-- Start Reading passage --

Since before we moved to Colorado Springs, we had been warned of certain areas to stay away from, and ideal areas to live. Which kind of made me laugh because, 1) we’re from H-town, y’all, and 2) we’ve lived in our share of not so nice places both individually and together over the course of our lives. Now that we’re working toward a place to call long-term home, I’ve felt this strong internal pressure to buy the right house in the right neighborhood. Let me be clear, no one has explicitly judged us or anyone else… most of this has been a hard truth I’ve been dealing with inside of me. A “keeping up with the Joneses” syndrome we pretend is not there because we’re embarrassed by it, but also care a whole lot about whether our friends will want to visit us if we live in a neighborhood they don’t rank among top tier.
The reality is this: we live in fear of a lot of things, and we let that fear make way too many life-altering decisions. Surely, it is not a bad thing to desire to protect your family or put your kids in the best schools in town. It’s not a bad thing to not want to live in a home that has a 99% chance of being broken into within a week of living there. But I think we are hiding behind those worries and good, acceptable reasons to avoid the more difficult realities of our own prejudices. Because more than protecting our safety, it’s a protection of this sense of normalcy we’ve created for ourselves. More than a fear of harm, it’s a fear of losing our comfortable, predictable routines and being interrupted by someone else’s inconvenient needs, preferences, culture, way of living, and beliefs. More than giving our kids a decent education, it’s shielding them from other social statuses and potential friends that just don’t fit neatly into the circle we’re wanting to claim as our own. Furthermore, being safe in itself is not bad, but making decisions based solely on keeping ourselves safe is not Christianity. Jesus willingly placed himself in a position that made him extremely vulnerable, ultimately ended in his death, and even put his loved ones at risk of the same.

-- End Reading passage --
-- Start Records supplied --

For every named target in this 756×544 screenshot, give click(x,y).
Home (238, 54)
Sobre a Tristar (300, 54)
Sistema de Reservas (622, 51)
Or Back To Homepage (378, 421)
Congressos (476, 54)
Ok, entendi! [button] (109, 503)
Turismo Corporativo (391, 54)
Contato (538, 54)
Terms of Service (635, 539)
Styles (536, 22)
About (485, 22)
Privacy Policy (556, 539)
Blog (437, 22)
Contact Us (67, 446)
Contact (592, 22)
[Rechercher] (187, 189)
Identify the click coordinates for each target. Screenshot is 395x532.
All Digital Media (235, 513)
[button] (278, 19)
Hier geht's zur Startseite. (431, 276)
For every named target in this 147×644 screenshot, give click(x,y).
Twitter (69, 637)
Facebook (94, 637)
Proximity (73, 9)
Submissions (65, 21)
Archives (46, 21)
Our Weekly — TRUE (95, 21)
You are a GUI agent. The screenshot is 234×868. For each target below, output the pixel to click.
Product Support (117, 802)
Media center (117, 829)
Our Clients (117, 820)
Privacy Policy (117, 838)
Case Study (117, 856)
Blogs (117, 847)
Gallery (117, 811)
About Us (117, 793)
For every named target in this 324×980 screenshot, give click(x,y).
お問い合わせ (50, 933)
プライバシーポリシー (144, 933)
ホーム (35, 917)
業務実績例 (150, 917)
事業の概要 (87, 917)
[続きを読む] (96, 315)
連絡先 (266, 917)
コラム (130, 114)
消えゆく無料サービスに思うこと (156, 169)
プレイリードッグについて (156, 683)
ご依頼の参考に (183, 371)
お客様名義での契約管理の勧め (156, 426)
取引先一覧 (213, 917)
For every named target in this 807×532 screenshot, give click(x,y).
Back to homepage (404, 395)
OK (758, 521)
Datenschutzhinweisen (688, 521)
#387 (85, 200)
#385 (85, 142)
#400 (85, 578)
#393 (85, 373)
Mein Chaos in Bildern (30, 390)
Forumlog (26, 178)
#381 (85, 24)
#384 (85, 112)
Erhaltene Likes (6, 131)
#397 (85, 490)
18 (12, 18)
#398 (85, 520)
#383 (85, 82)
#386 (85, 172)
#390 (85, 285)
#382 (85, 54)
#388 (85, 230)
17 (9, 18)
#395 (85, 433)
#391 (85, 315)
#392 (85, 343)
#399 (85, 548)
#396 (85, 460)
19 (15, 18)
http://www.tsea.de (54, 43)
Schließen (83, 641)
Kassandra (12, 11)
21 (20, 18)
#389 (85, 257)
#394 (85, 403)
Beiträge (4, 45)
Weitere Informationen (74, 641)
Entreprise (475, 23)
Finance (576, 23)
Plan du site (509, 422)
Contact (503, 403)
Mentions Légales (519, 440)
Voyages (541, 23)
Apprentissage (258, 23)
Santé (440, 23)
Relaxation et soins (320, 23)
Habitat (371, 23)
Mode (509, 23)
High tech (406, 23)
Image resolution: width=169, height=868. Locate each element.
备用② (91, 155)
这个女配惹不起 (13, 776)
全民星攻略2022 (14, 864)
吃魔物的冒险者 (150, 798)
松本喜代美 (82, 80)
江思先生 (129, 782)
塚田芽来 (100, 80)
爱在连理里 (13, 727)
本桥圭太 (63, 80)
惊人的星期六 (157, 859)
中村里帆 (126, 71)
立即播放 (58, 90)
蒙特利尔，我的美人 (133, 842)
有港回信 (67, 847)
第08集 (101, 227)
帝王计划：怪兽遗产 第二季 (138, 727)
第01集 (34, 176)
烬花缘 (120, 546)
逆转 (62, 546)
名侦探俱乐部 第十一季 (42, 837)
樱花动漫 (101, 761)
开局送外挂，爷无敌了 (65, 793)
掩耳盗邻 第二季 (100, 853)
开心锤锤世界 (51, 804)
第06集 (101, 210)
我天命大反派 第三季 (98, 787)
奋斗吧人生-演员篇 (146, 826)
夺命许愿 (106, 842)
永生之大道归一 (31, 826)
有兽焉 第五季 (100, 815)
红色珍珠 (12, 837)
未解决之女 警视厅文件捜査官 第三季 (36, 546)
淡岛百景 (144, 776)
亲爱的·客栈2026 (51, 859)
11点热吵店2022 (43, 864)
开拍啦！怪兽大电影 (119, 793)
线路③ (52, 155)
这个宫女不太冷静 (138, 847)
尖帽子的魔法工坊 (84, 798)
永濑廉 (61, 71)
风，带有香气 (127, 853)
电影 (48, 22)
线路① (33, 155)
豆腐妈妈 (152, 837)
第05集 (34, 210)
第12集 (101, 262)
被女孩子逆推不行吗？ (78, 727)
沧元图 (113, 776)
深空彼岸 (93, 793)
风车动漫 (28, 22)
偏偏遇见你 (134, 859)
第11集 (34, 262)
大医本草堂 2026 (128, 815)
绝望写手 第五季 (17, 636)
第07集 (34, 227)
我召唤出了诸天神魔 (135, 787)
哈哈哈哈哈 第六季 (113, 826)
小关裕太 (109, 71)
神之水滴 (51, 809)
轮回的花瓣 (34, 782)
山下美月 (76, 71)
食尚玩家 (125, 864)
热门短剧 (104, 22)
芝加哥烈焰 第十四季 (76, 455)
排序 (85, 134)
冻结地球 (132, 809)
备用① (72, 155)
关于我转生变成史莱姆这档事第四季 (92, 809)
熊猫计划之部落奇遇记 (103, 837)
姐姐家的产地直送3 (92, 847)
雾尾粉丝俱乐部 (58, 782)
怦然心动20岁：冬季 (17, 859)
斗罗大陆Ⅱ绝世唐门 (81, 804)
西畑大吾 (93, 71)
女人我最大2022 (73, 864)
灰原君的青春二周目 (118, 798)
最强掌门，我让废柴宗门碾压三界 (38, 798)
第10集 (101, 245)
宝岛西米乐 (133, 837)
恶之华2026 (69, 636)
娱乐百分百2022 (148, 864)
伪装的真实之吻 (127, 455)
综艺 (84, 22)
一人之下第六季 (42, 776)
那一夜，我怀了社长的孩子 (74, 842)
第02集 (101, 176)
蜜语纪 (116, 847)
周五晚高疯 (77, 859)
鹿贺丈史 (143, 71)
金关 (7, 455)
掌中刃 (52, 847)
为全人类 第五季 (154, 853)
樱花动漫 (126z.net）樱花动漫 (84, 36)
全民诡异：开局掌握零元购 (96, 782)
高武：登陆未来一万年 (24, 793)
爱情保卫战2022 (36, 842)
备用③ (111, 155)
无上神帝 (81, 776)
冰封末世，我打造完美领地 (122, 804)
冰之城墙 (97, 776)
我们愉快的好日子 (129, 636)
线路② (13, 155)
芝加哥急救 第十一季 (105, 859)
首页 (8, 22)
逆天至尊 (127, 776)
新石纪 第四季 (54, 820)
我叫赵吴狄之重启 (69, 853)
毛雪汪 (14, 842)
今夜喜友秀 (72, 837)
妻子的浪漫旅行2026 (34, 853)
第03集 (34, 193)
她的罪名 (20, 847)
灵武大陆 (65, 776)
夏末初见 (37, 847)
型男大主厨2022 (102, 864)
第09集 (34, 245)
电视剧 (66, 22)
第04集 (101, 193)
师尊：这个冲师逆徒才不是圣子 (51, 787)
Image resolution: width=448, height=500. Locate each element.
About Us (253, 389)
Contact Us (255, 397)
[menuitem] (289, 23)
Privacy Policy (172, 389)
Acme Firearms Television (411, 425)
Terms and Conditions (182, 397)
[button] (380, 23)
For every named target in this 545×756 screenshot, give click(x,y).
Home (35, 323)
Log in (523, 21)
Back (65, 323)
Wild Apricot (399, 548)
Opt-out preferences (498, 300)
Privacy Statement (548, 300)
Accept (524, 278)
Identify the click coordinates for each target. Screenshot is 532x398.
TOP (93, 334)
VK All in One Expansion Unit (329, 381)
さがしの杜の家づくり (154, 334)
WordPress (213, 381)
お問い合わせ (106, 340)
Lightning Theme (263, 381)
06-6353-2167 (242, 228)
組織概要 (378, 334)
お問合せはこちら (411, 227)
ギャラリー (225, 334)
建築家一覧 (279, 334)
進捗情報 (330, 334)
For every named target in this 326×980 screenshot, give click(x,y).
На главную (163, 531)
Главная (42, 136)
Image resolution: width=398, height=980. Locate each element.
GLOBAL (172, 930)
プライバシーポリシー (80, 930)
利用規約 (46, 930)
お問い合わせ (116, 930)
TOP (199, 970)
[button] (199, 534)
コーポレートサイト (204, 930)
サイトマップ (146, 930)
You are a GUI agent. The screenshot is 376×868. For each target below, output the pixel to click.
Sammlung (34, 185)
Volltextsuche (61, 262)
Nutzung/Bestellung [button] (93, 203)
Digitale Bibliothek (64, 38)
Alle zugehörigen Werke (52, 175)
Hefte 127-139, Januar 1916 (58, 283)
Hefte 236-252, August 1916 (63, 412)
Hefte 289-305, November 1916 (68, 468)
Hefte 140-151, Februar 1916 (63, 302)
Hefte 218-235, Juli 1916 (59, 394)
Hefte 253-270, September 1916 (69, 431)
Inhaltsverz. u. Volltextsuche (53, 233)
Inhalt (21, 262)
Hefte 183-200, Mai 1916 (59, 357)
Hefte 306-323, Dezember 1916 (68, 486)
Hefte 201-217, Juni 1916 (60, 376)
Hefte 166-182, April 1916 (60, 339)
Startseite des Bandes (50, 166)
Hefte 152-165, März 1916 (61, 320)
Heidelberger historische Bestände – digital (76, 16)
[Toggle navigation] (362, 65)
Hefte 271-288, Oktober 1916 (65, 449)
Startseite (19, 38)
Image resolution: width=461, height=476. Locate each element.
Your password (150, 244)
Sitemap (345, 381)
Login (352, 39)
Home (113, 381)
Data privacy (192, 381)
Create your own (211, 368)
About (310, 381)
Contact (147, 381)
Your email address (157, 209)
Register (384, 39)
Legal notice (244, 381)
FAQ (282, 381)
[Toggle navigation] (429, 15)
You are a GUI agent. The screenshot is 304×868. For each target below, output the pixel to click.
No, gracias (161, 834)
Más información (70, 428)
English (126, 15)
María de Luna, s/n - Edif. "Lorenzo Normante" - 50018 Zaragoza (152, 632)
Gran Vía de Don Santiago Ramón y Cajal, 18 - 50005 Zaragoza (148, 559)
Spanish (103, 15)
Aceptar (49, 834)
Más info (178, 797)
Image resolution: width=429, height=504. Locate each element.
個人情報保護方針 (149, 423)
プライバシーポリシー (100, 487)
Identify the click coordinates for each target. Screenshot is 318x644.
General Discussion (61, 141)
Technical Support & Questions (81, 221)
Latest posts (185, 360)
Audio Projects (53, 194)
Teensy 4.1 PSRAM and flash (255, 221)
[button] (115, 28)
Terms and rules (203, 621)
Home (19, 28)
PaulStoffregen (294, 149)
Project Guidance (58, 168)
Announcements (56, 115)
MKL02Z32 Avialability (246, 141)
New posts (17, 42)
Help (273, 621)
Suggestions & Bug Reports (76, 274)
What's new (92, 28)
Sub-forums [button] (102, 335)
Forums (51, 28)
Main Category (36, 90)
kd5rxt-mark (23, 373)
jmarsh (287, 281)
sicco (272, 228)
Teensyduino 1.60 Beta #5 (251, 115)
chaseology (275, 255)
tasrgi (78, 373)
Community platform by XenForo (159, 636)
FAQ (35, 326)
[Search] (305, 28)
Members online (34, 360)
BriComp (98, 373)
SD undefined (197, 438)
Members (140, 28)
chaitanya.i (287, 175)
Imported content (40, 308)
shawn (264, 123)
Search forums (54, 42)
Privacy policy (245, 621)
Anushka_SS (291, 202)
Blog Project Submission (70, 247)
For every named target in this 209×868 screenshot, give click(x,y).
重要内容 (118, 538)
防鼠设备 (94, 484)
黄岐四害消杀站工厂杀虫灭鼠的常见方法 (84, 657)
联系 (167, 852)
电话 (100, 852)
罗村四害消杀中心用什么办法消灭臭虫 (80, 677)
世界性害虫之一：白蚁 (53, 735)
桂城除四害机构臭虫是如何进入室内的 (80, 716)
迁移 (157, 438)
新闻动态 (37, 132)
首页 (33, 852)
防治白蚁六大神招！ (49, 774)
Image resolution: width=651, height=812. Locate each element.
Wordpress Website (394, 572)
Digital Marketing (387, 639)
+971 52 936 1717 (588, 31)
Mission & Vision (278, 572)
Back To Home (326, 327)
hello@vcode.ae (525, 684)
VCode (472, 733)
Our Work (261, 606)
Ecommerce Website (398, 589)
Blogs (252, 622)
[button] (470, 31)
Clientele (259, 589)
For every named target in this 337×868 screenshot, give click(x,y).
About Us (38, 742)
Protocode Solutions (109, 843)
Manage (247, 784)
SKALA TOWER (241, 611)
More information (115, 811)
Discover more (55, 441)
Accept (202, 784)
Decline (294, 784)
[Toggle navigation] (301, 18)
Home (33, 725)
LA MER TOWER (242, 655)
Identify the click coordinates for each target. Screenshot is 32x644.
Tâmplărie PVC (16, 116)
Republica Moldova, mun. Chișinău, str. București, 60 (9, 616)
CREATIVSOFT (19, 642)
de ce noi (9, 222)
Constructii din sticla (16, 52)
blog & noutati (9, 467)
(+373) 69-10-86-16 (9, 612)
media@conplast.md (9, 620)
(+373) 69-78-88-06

-- End Records supplied --

• _Your goal_
Pick up the piece about choosing a neighborhood in Colorado Springs right after its final sentence. The entries have no connection to the passage about choosing a neighborhood.

• _Answer to this exercise_
For about 2 years now God has been digging so much of my own prejudices out and showing them to me. It enrages me to witness Christians getting more upset about our national anthem than the injustice they’re kneeling for, yet I’m not enraged by my own conscious choice to look away while walking by a homeless person instead of making eye contact and engaging. In this house-buying process, I’ve been convicted and called out to surrender my living preferences and have been asking God to put us in a home that would better reflect his kingdom than Whole Foods. I want Jude to grow up around people who maybe look and speak and live differently than him, and grow up loving those things about them. I want to be excited about potentially having neighbors that aren’t just like me and maybe take effort on my part to get to know (I am naturally really bad at initiating friendship). I want our home to be a place people find rest and comfort and feel like it’s their home too.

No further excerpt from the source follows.